(Source data)
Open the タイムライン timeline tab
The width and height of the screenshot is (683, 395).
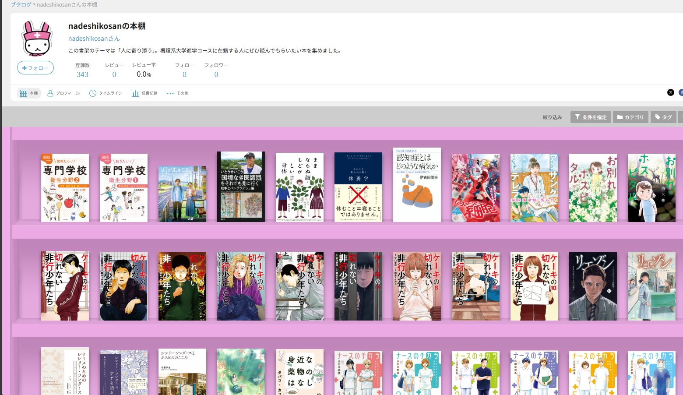point(106,93)
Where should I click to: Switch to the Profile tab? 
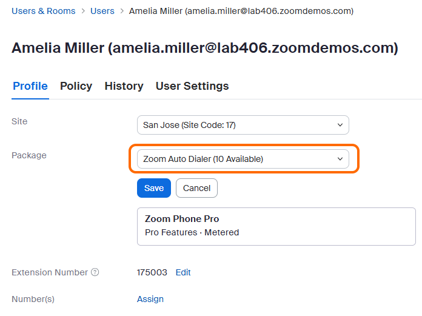(x=30, y=86)
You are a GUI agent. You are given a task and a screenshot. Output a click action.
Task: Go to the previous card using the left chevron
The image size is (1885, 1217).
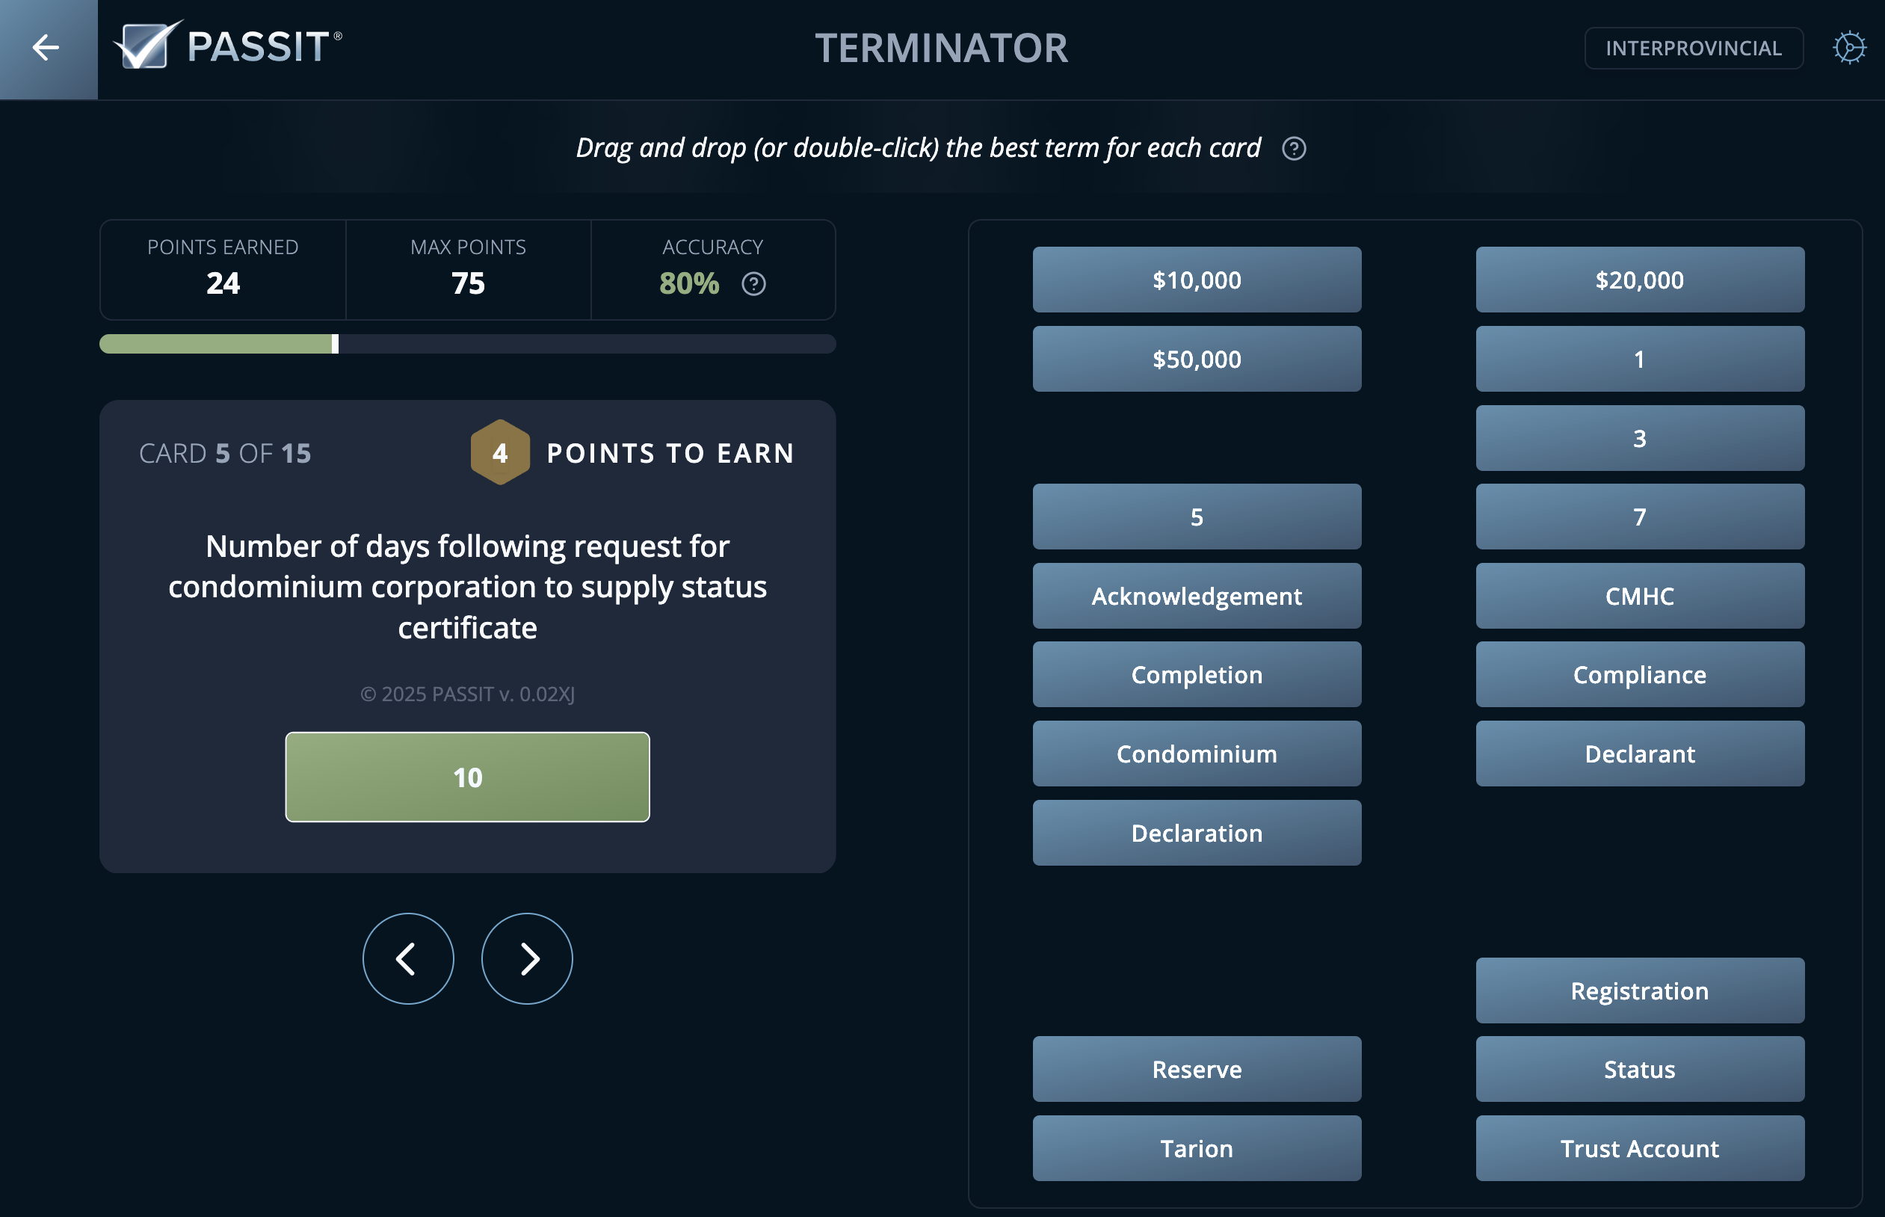pyautogui.click(x=408, y=958)
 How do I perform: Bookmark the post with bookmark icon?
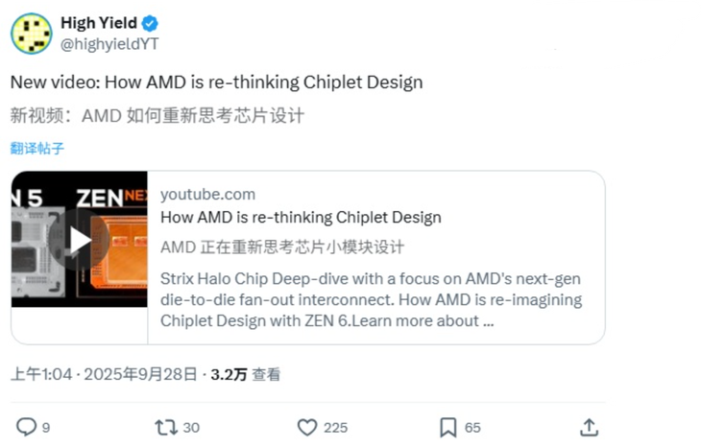click(447, 427)
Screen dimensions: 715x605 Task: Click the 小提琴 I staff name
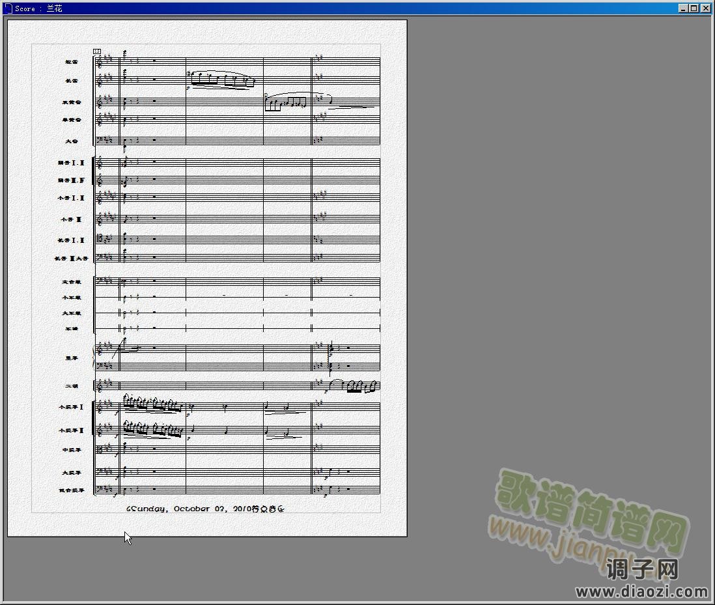[x=72, y=407]
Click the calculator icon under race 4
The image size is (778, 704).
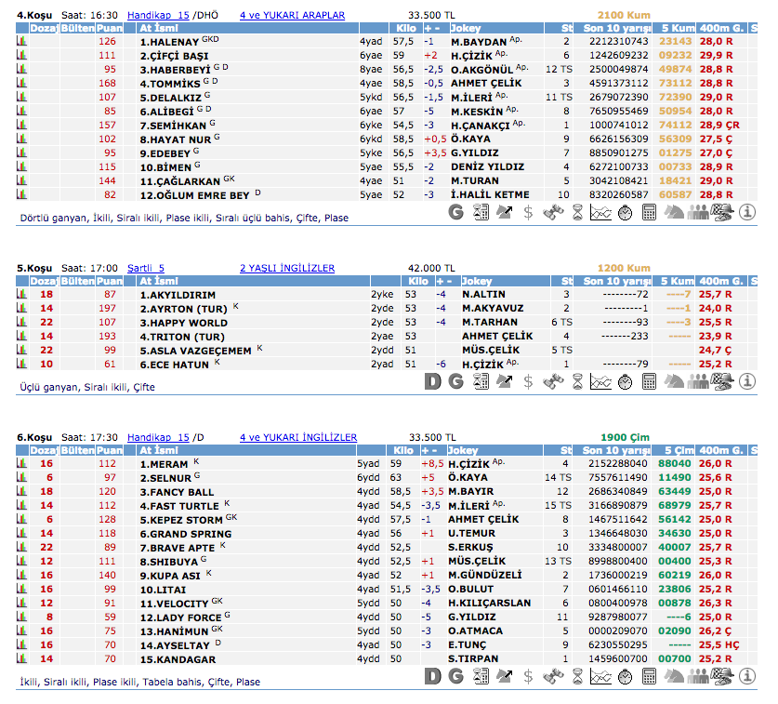click(x=650, y=212)
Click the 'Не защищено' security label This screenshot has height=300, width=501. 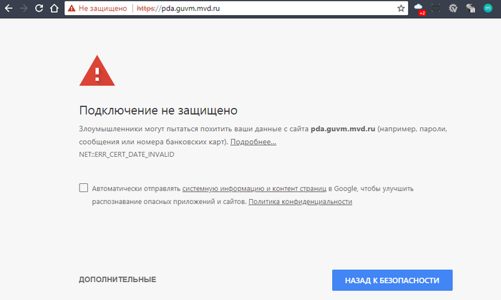point(104,9)
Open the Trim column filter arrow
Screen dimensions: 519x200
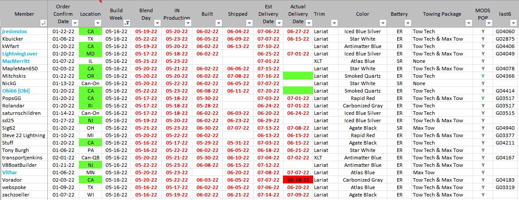pos(334,23)
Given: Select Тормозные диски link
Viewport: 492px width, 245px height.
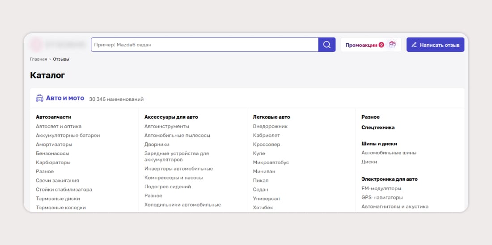Looking at the screenshot, I should pos(58,199).
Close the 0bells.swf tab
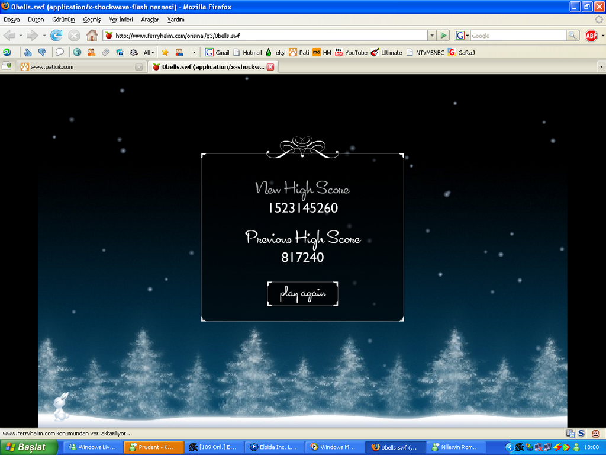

**TASK DETAILS**:
The expected answer is every line above in which the word "Open" appears.

**REPLY TO THE EXERCISE**:
Open the タイムライン timeline tab
Open the Trim column filter arrow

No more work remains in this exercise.